Обзор послесталинских повествований о Христе будет неполным, если не включить в него повесть Вен. В. Ерофеева «Москва – Петушки» (1969), предвосхищающую черты возможной постмодернистской трактовки Страстей Христовых. Герой этой небольшой повести, укладчик кабеля и алкоголик, тезка автора, в тринадцатый раз садится в пятницу в электричку, чтобы уехать из профанной Москвы в сакральные Петушки. По дороге он разговаривает с Богом и ангелами, рассказывает о своей жизни, делится философскими прозрениями и сообщает о различных событиях, происходящих в пути. Но до Петушков он так и не доезжает, возвращается в Москву, там получает удар шилом в горло и умирает. Таким образом, путешествие, составляющее сюжет книги, – иллюзия, инверсия или розыгрыш. К тому же это весьма неканоническое подражание Страстям Христовым, которые упоминаются в книге на каждом шагу. На самом деле понять, что все-таки происходит в повести, не так просто, так как последовательность Веничкиного рассказа диктуется скорее пьяной ассоциативностью, чем хронологической линейностью, хотя все главы называются именами железнодорожных станций на пути из Москвы в Петушки – линейном пути, с которого, оказывается, можно сбиться.

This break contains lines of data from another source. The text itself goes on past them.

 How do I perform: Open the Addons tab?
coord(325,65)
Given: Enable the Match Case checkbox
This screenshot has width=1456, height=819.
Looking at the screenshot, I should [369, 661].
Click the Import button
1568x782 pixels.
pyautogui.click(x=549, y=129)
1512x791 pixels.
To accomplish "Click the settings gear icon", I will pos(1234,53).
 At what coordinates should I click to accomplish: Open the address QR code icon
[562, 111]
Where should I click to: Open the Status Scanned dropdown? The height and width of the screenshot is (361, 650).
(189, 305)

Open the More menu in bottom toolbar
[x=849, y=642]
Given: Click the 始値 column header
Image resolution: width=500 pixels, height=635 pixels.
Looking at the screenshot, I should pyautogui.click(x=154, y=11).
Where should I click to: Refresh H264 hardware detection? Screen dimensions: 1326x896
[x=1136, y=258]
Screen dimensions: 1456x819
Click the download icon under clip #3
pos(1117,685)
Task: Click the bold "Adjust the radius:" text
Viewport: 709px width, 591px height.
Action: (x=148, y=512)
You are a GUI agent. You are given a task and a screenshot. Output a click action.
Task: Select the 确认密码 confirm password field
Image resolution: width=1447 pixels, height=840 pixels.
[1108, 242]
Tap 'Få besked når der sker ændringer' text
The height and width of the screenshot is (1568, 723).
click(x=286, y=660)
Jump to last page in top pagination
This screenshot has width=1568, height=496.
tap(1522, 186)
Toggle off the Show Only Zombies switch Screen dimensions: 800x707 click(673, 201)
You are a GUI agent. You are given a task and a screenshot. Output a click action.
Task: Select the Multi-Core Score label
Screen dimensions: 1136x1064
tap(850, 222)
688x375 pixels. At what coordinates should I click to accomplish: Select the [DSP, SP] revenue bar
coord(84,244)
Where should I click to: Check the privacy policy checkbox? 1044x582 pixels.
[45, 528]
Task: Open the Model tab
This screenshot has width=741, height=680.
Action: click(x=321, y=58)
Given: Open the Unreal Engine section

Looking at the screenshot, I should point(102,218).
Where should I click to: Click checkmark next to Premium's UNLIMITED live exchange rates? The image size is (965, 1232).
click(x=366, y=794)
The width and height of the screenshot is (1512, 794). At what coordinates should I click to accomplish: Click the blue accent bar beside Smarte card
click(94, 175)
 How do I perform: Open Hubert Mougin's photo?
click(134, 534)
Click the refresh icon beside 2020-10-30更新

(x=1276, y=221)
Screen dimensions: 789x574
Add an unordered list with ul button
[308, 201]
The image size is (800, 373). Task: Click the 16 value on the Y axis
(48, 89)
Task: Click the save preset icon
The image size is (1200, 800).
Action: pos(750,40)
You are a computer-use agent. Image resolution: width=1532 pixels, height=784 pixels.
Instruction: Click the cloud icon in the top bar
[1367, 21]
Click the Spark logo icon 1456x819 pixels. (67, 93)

Путь Венички на самом деле представляет собой замкнутый круг, гибельный для автора, который, описав собственную смерть, несколько парадоксальным образом заявляет в финале повести: «И с тех пор я не приходил в сознание, и никогда не приду» [Ерофеев 2001: 121].
Сам текст повести, подобно описываемому в нем путешествию, ставит под вопрос собственную достоверность. Он не столько сочинен, сколько скомпилирован из разных источников, а Веничка ведет себя, согласно теории Р. Барта об авторстве («Смерть автора», 1968), как «скриптор», чей текст «соткан из цитат, отсылающих к тысячам культурных источников» [Барт 1989: 386]. Вместо того чтобы выражать «единственный, как бы теологический смысл (“сообщение” Автора-Бога)», такой текст (у Барта и Венички) представляет собой «многомерное пространство, где сочетаются и спорят друг с другом различные виды письма, ни один из которых не является исходным», и вступают друг с другом «в отношения диалога, пародии, спора» (Там же: 387, 389). Веничка ищет ориентиры не только физические (их ему нелегко найти во враждебном мире трезвых притеснителей, так как он почти перманентно пьян) и географические (пробираясь через пригородные станции к райским Петушкам), но и духовные, интеллектуальные и культурные: он пытается сориентироваться с помощью пространных отступлений и бесчисленных аллюзий к Евангелиям, литературе, истории, массовой культуре и пропагандистским лозунгам. Плотность ерофеевского текста такова, что комментированное издание романа содержит более четырехсот страниц комментариев, поясняющих сто с лишним страниц самой повести[194]
. Дело в том, что повесть Ерофеева и сам Веничка представляют собой площадки, где непрестанно соединяются и сталкиваются самые разнообразные тексты, вступая в диалог, пародируя, подтверждая и опровергая друг друга.Читатель, желающий разобраться в Веничкином нарративе Страстей, сталкивается с многочисленными трудностями: это, в частности, ниспровержение в повести «великих нарративов» (особенно политического и религиозного); ее пародийность; нивелирующий эффект интертекстуальности; ирония и самоирония, заложенные в повествовательной стратегии; умышленный децентризм; и сомнение в том, что какая-либо подлинность вообще возможна. Вопрос, актуальный для нашего анализа, состоит в следующем: какой тип повествования о Христе возможен в подобном литературном контексте? Казалось бы, ерофеевский страстной нарратив в соответствии с постмодернистским характером повести не может иметь единого «богословского» смысла: ведь сама история – в частности, советская история – разоблачила ущербность тотализирующих нарративов, что было хорошо известно Ерофееву. На самом деле не существует ни центра, ни высшего авторитета. Поиск подлинности выявляет одни лишь симулякры. Все истины рассматриваются иронически, выражение подлинных чувств уже невозможно и постоянно ставится в кавычки. Таков урок, преподанный нам Веничкой на страницах его «Нового Завета» – завета, ставшего возможным именно благодаря условиям Советского Союза, где цены на алкоголь старались держать на низком уровне отчасти для того, чтобы население вело себя тихо.